▶ [EXERCISE DESCRIPTION] List every set of initials that appears in parentheses in the affiliation excerpt below.

[EXCERPT — start]

The New Approaches to Brain Tumor Therapy CNS Consortium, Department of Hematology-Oncology, Winship Cancer Institute, Emory University, Atlanta, GA, 30322 (S.P.); The Sidney Kimmel Comprehensive Cancer Center at Johns Hopkins, Baltimore, MD 21231 (S.D.B., S.A.G., J.D.F., K.A.C., M.A.C.); Department of Neuro-Oncology, M.D. Anderson Cancer Center, Houston, TX 77030 (M.R.G.); USA

² Address correspondence to Surasak Phuphanich, The NABTT CNS Consortium, Cancer Research Building, Room G93, 1650 Orleans Street, Baltimore, MD 21231 USA (s_phuphanich{at}emoryhealthcare.org).

[EXCERPT — finish]
[DATA UNDER STUDY — start]

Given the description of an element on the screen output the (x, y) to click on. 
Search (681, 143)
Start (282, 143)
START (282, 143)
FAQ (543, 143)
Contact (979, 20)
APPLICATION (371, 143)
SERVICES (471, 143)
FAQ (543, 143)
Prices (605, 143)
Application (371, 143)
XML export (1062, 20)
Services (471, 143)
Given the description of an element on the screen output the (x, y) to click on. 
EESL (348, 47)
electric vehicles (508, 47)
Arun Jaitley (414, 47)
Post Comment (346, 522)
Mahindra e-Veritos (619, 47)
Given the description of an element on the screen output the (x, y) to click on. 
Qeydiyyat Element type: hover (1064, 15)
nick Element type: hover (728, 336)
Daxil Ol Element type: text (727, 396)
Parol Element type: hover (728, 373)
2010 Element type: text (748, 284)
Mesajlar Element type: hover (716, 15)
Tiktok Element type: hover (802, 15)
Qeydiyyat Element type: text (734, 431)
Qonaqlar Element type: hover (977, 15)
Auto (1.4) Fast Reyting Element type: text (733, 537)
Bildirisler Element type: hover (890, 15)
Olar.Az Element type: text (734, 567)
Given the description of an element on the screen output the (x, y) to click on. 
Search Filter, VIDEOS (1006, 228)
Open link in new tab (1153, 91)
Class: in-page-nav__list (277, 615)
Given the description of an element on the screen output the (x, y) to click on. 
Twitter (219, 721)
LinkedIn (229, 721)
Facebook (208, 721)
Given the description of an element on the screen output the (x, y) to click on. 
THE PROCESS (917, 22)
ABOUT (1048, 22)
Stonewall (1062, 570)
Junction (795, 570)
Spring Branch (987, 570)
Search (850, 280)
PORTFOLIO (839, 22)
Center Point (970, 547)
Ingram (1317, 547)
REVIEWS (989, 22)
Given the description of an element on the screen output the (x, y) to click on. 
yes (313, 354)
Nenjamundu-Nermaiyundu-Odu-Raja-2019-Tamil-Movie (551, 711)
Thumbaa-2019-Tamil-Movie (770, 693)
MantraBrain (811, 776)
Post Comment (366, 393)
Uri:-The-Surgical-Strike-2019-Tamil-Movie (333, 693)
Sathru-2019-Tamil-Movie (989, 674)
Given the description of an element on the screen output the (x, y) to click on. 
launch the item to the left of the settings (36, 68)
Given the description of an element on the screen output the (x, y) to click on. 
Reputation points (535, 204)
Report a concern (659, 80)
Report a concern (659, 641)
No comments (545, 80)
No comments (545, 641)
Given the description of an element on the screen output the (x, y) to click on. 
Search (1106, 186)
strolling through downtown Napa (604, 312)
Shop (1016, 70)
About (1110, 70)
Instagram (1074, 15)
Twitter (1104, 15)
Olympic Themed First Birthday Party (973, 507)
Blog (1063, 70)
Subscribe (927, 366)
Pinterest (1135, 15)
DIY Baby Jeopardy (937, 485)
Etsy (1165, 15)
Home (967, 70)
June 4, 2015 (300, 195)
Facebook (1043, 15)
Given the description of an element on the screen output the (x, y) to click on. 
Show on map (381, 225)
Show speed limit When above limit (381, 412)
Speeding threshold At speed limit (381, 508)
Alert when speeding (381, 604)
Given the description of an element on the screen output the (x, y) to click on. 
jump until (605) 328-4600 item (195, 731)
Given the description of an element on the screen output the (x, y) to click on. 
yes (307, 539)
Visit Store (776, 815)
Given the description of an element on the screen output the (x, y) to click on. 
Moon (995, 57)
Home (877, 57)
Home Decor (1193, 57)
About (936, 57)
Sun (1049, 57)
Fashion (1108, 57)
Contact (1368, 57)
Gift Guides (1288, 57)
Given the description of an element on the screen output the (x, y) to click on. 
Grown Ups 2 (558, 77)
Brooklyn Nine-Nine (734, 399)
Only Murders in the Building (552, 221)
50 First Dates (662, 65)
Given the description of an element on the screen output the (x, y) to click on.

[DATA UNDER STUDY — finish]

▶ [ANSWER AREA] S.P., S.D.B., S.A.G., J.D.F., K.A.C., M.A.C., M.R.G.